Saved data entries:
---------------

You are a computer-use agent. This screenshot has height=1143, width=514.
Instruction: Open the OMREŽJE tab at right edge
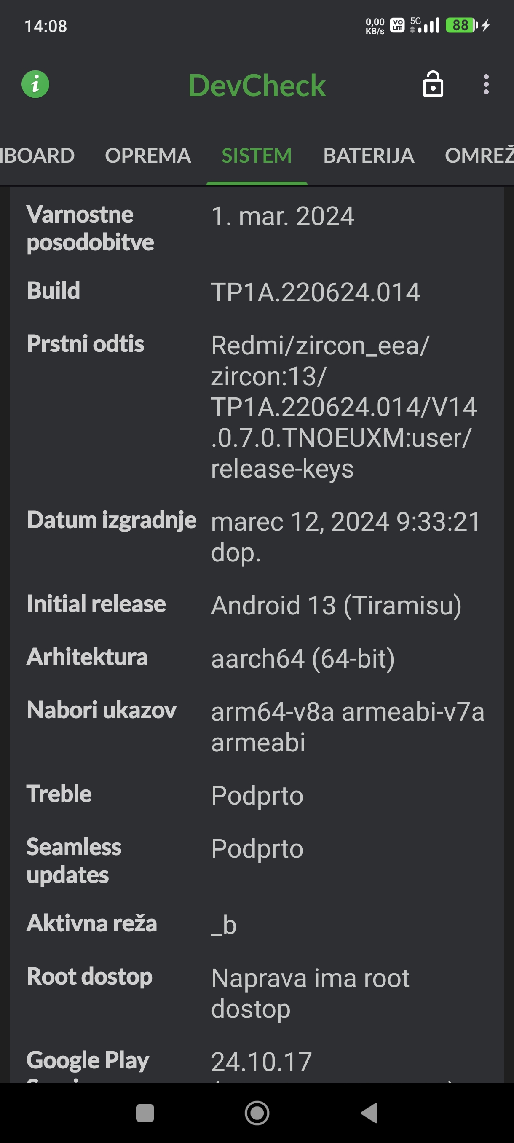(x=480, y=156)
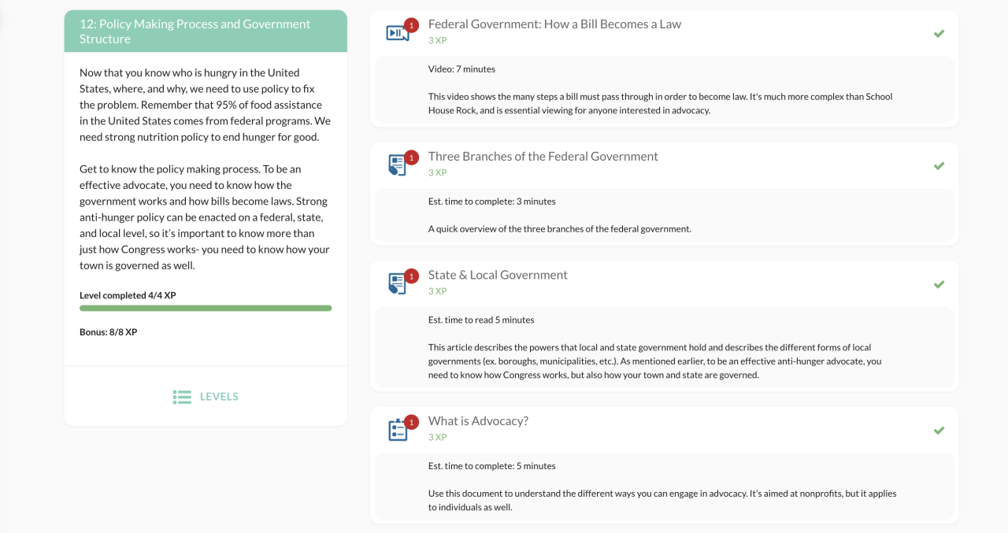The image size is (1008, 533).
Task: Click the green checkmark for Three Branches
Action: (939, 166)
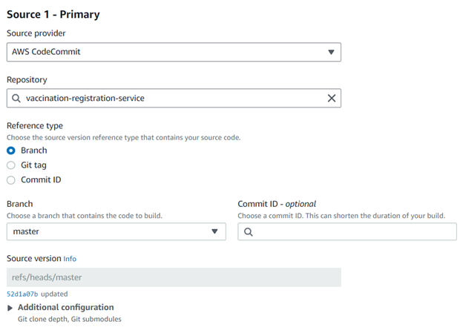The height and width of the screenshot is (330, 463).
Task: Open the Info link next to Source version
Action: 70,259
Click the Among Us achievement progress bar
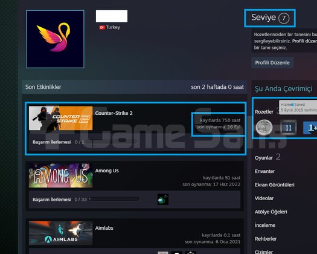 click(x=114, y=200)
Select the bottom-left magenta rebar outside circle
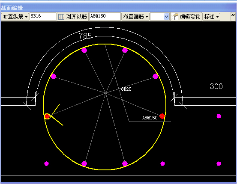This screenshot has width=237, height=184. pyautogui.click(x=46, y=163)
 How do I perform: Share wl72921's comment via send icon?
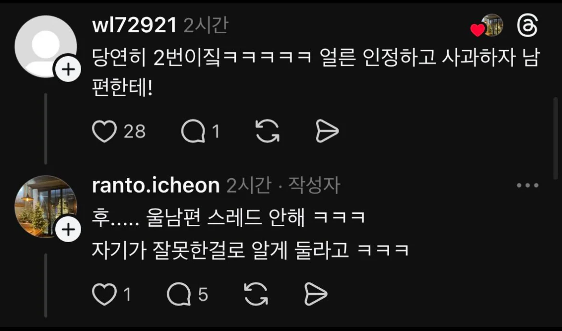pyautogui.click(x=327, y=131)
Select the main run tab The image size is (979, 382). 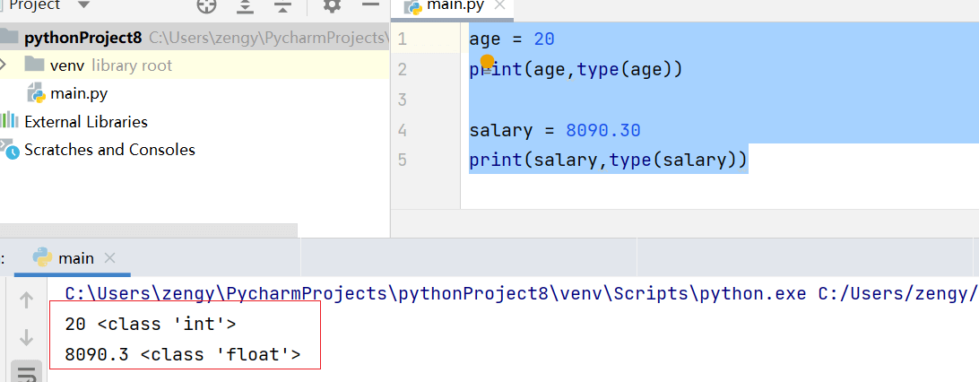click(x=75, y=258)
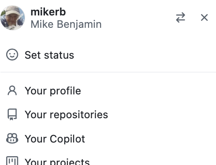Click the Copilot goggles icon
Image resolution: width=216 pixels, height=165 pixels.
12,139

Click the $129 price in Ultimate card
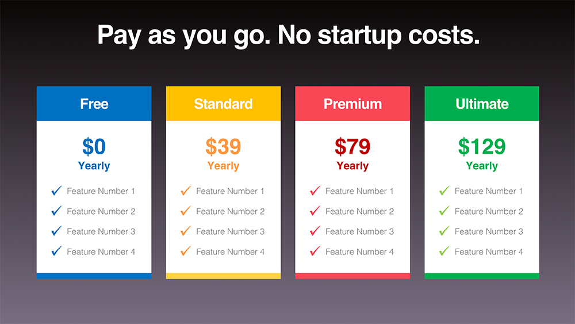tap(482, 146)
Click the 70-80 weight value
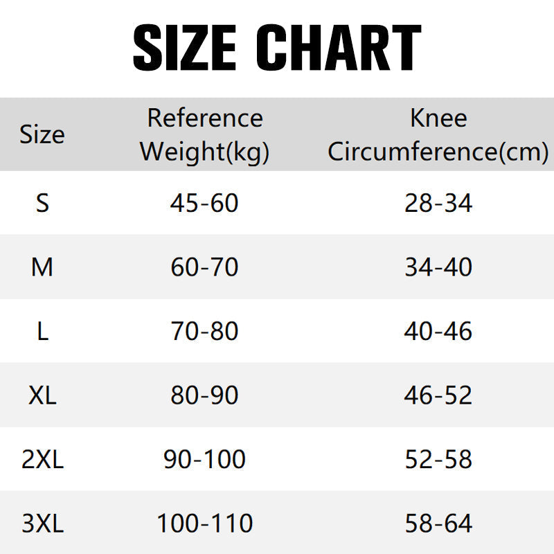The image size is (554, 554). [x=204, y=331]
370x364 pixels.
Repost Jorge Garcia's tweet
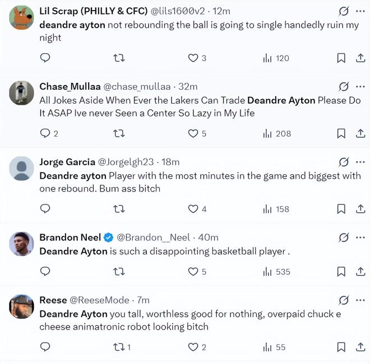pos(119,209)
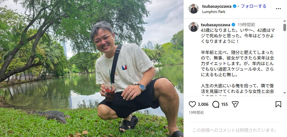Like the post with the heart icon
Image resolution: width=287 pixels, height=137 pixels.
[192, 104]
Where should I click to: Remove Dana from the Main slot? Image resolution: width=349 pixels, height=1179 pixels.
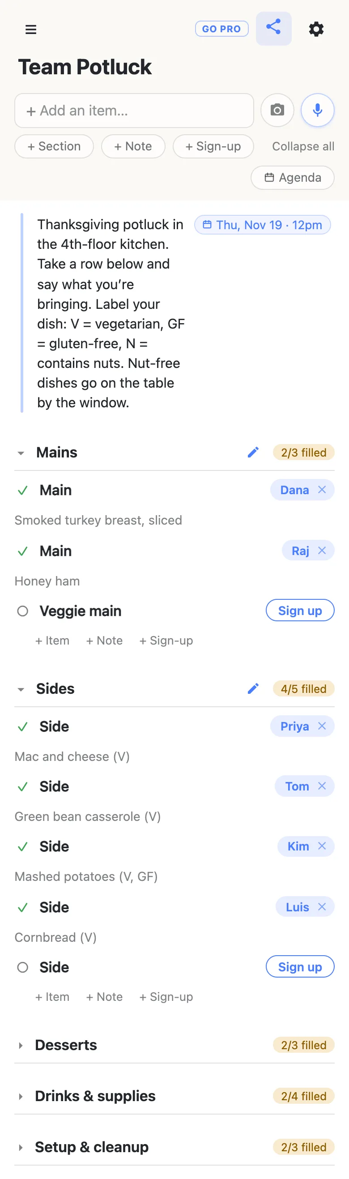coord(322,490)
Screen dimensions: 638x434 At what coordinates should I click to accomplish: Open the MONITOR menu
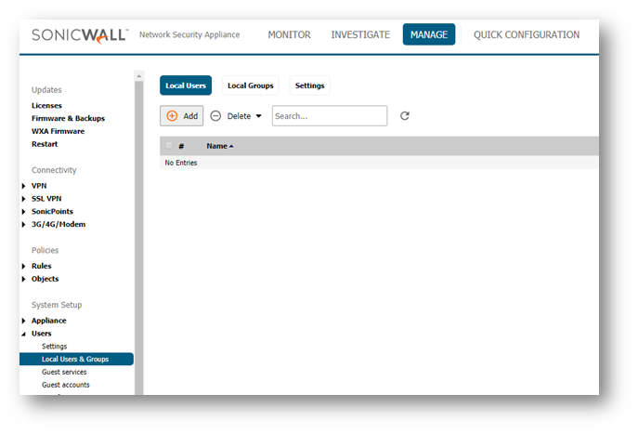[x=289, y=35]
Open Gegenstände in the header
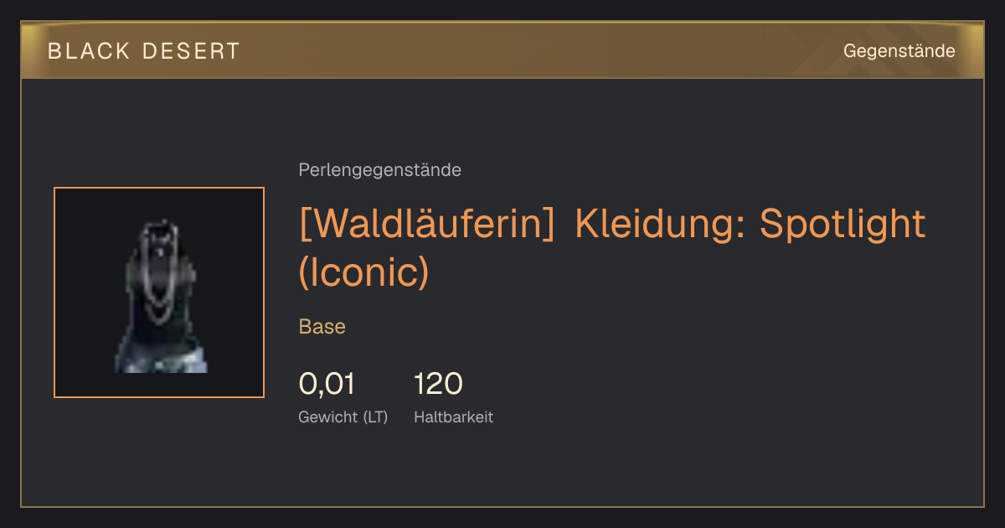The image size is (1005, 528). tap(899, 50)
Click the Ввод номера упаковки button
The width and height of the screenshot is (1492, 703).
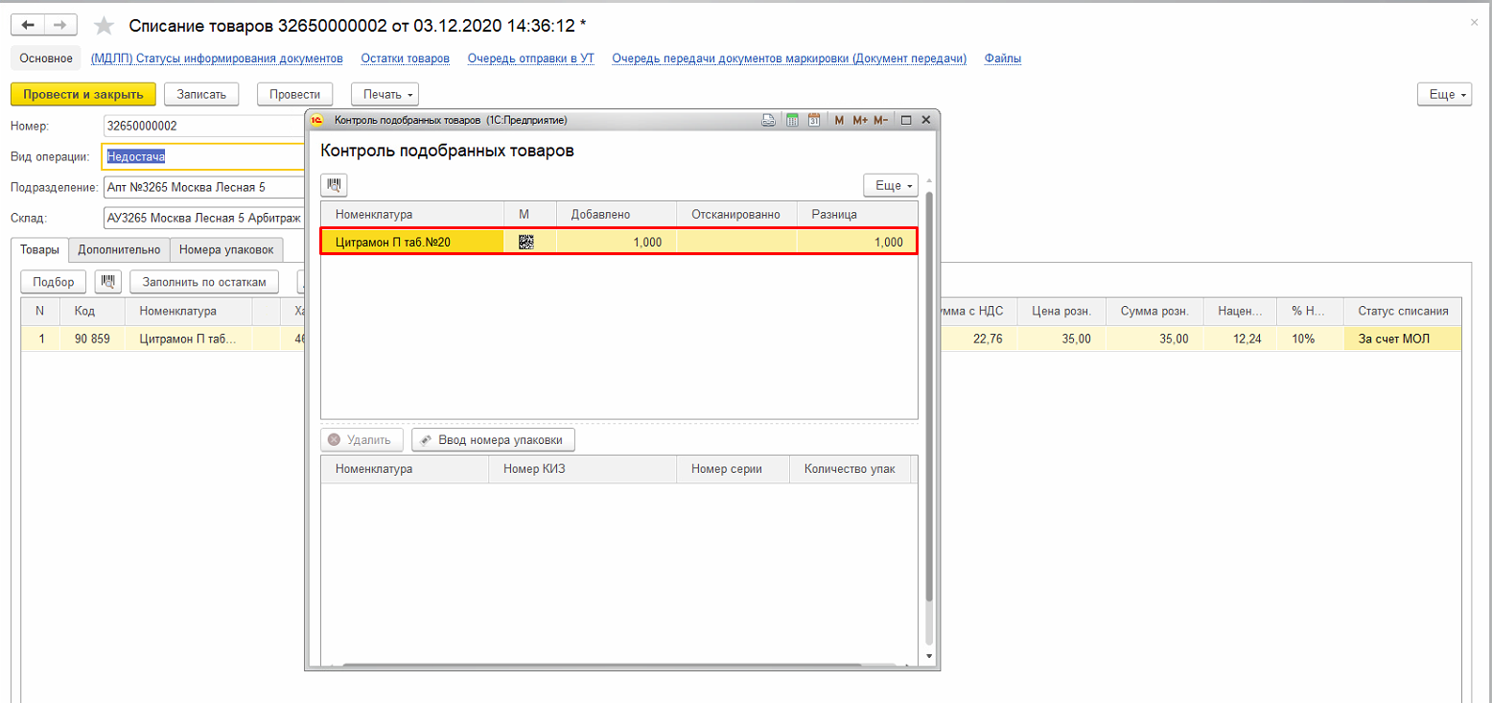[x=493, y=439]
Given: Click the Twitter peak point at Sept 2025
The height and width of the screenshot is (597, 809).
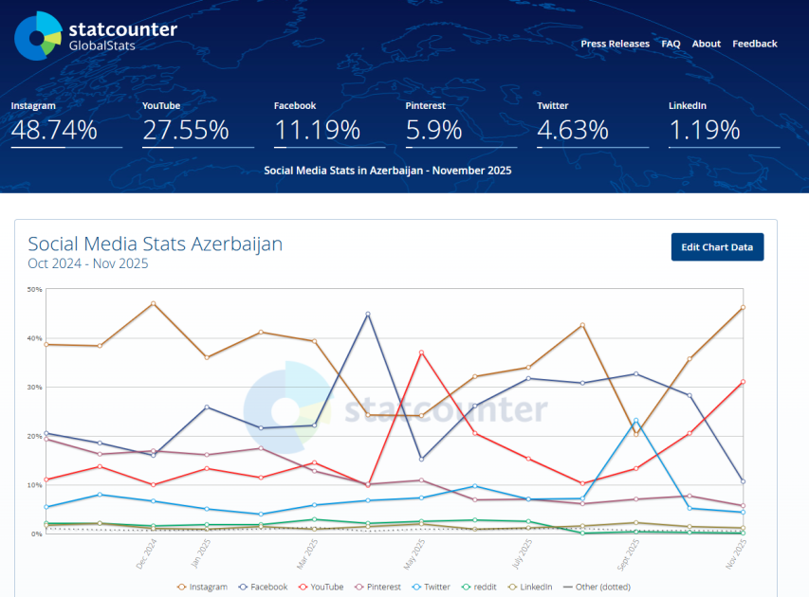Looking at the screenshot, I should (635, 421).
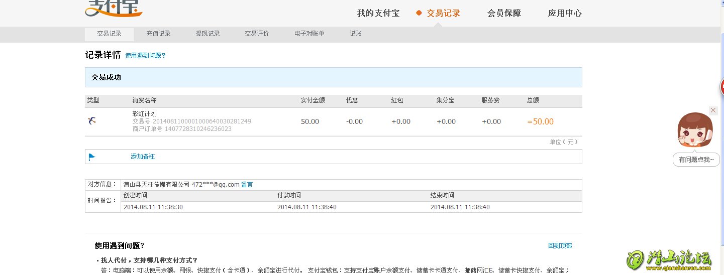Open the 交易评价 tab
Screen dimensions: 724x275
pos(257,34)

---------------

◆ PROBLEM TO SOLVE ◆
Nothing but the lines from the one containing "Screen dimensions: 638x434" through the last line of the data should appear in the answer, copied exactly, with pictures excluded.

◆ RESPONSE ◆
Screen dimensions: 638x434 At what coordinates should I click to accomplish: Open the MONITOR menu
[x=289, y=35]
Open Gegenstände in the header
The image size is (1005, 528). tap(899, 50)
Click the Ввод номера упаковки button
The width and height of the screenshot is (1492, 703).
[x=493, y=439]
Given: Click the Twitter peak point at Sept 2025
The height and width of the screenshot is (597, 809).
Looking at the screenshot, I should (635, 421).
Open the 交易评价 tab
Screen dimensions: 724x275
pos(257,34)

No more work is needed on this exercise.